As might be expected, the largest demos internationally tend to be in those
countries most directly and explicitly aligned with Bush - UK, Spain, Italy,
Australia, etc. In Canada, the demos were relatively small for the most
part, as Chrétien has managed so far (with the assistance of an amazingly
compliant media) to confuse people about his position on the war: feigning
caution and even gentle criticism of Bush while preparing the troops for a
ground war in Iraq, sending the navy to the Gulf, promising 2,000 troops for
Afghanistan to ease the "burden" on the U.S., etc.

The confusion is exemplified in the quotation by NDP federal leader Jack
Layton.

The qualitatively larger size of the demo in Montreal probably reflects the
huge distrust of Chrétien among many Québécois, which stems largely from his
visceral hostility to Quebec nationalism.

The 5-6,000 who marched in Ottawa yesterday was an impressive figure. This
town is largely a government and high-tech place, with no tradition of mass
demonstrations other than the occasional "national" action when thousands
come in from Montreal (200 km) and Toronto (400 km).

>From the depth of the international mass opposition already to the war
preparations, I doubt this peace movement will simply fold its tents once
the big war begins.
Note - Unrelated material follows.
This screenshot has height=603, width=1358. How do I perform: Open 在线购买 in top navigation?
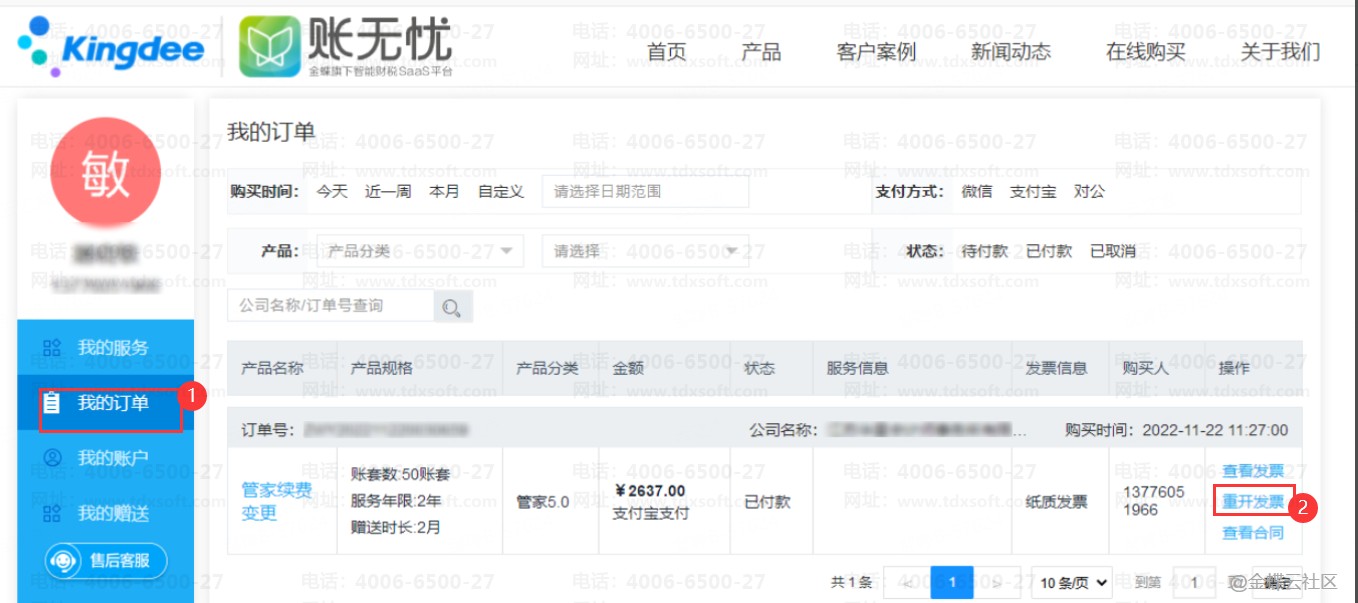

Anyway, we will soon know.

I also agree with Bob Gould's observation on labour movement participation
(welcome back, Bob): "This participation [of unions in Australia] throws a
certain amount of realism and light on the discussion on Marxmail about
so-called labour aristocracies and former colonial settler states such as
Australia, which are said to be irredeemably stained by their origins.

It's a strange aristocracy of labour whose official representatives can lend
their support in every major city to the campaign against an imperialist
war, and a very large proportion of the members of which participate in
these massive demonstrations.

In my view, the second wave of discussion of the so-called aristocracy of
labour question on Marxmail has become bizarrely Talmudic, and the events of
this weekend in Australia bring a breath of fresh air into the discussion of
those questions."

Let's pursue that thought in the coming weeks.
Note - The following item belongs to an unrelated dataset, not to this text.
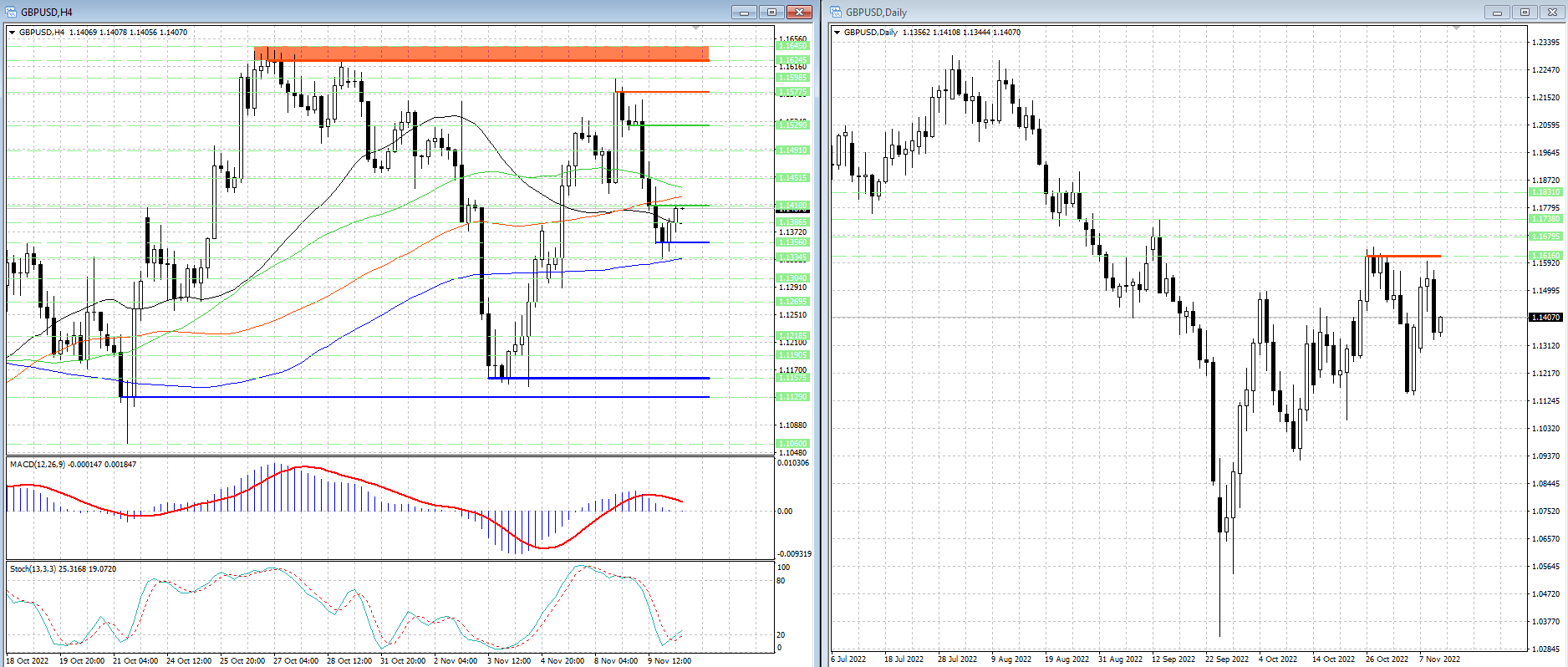Screen dimensions: 1568x667
Task: Click the chart shift triangle on H4 chart
Action: pyautogui.click(x=695, y=28)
[report (from Indymedia site, but based on mainstream media) follows]

MONTREAL and TORONTO -- Thousands of chanting and singing Canadians in
centres across the country took to the streets Saturday to protest a
U.S.-led war against Iraq.

Bitter temperatures didn't cool the tempers of more than 100,000 peace
activists in Montreal, who flocked to the city's core to get their message
across.

The huge march wound from Dorchester Square to Complexe Guy Favreau, the
city's main federal building.

For Deborah Lloyd, a native of Windsor, Ont., and mother of two, the
demonstration recalled the era of the Vietnam war.

"I protested in the border area of Windsor-Detroit 30 years ago to help
draft dodgers," she said.

"We're just going to have to keep doing this every 30 years or every 10
years until there's no more war. We can't have war in the 21st century."
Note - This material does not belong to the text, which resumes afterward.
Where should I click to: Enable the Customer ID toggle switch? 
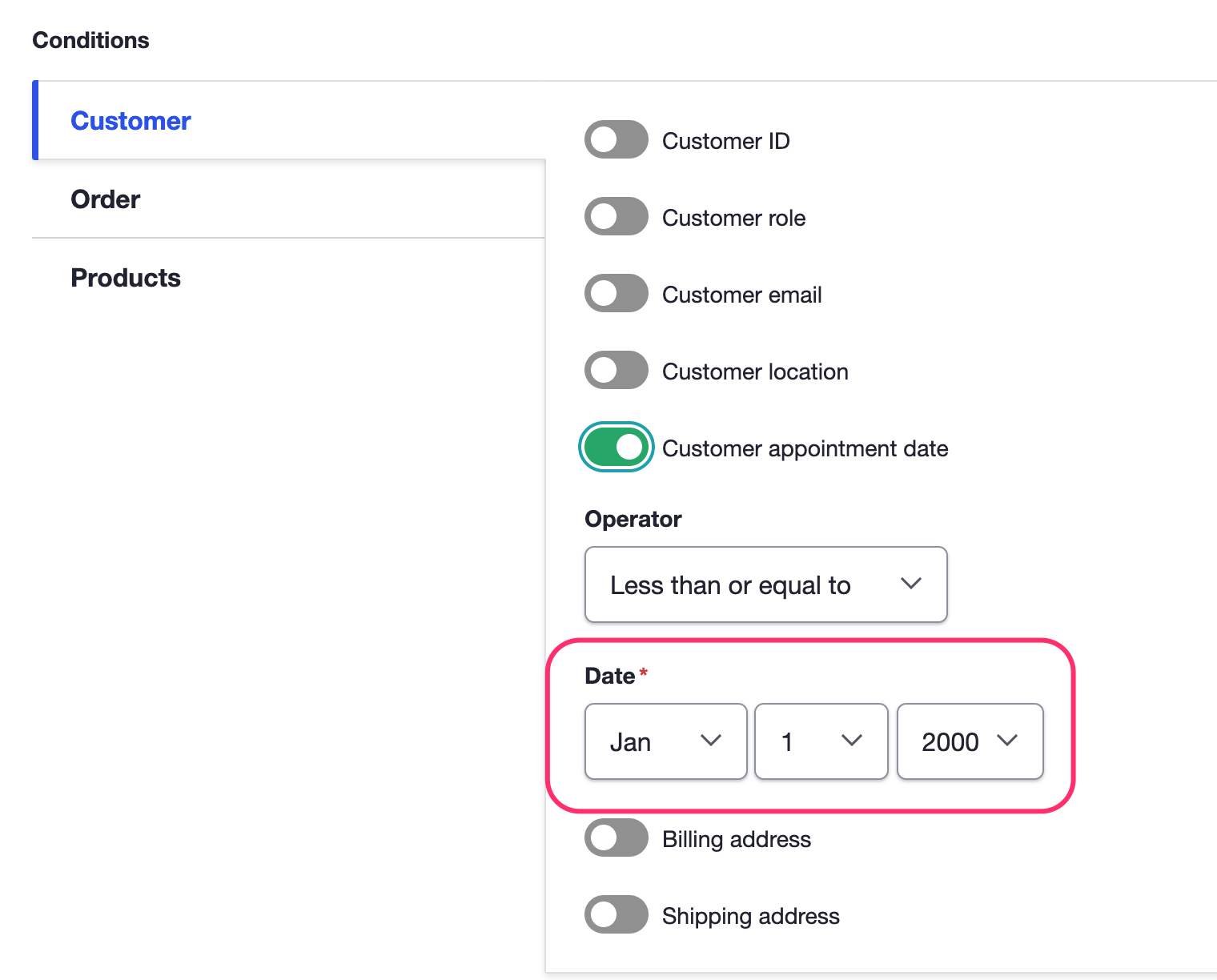(x=616, y=140)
In Toronto, about 10,000 people hit the pavement in a peaceful march that
snarled Saturday afternoon traffic.

"George Bush is a terrorist," the crowd shouted as a rapper kept the crowd's
spirits up with a song.

Jack Layton, the newly minted leader of the federal New Democrats, also
attended the Toronto rally. He said in an interview he hopes Ottawa hears
the cries of protest from millions of people around the globe.

"Surely, after the demonstrations this weekend, we're going to see a
stiffening of the spine and see our Canadian government issue a clarion call
for peace to [U.S. President George W. Bush] and to the United Nations
Security Council," Mr. Layton said as thousands of Torontonians gathered in
a downtown square.

The call for peace was echoed in about 70 other Canadian cities and hundreds
of others around the world on Saturday, called an international day of
action by peace organizers.

A march in Quebec City attracted approximately 3,000 people, according to
police.

Bloc Quebecois Leader Gilles Duceppe was among the Montreal marchers who
felt the United States cannot act alone against Iraq.

"The United States defence minister told us last week how it was unfortunate
they can't use chemical weapons, and that the use of atomic weapons was a
possibility," Mr. Duceppe said.

"My God, it makes no sense for people who are supposedly responsible to use
such language."

In Halifax, where temperatures dipped to minus 30 degrees with wind chill,
about 1,000 people marched through the city's downtown, chanting

"This war is not for missiles, it's for oil" as they stamped their feet to
anti-globalization rap songs sung by a man on a makeshift bike cart.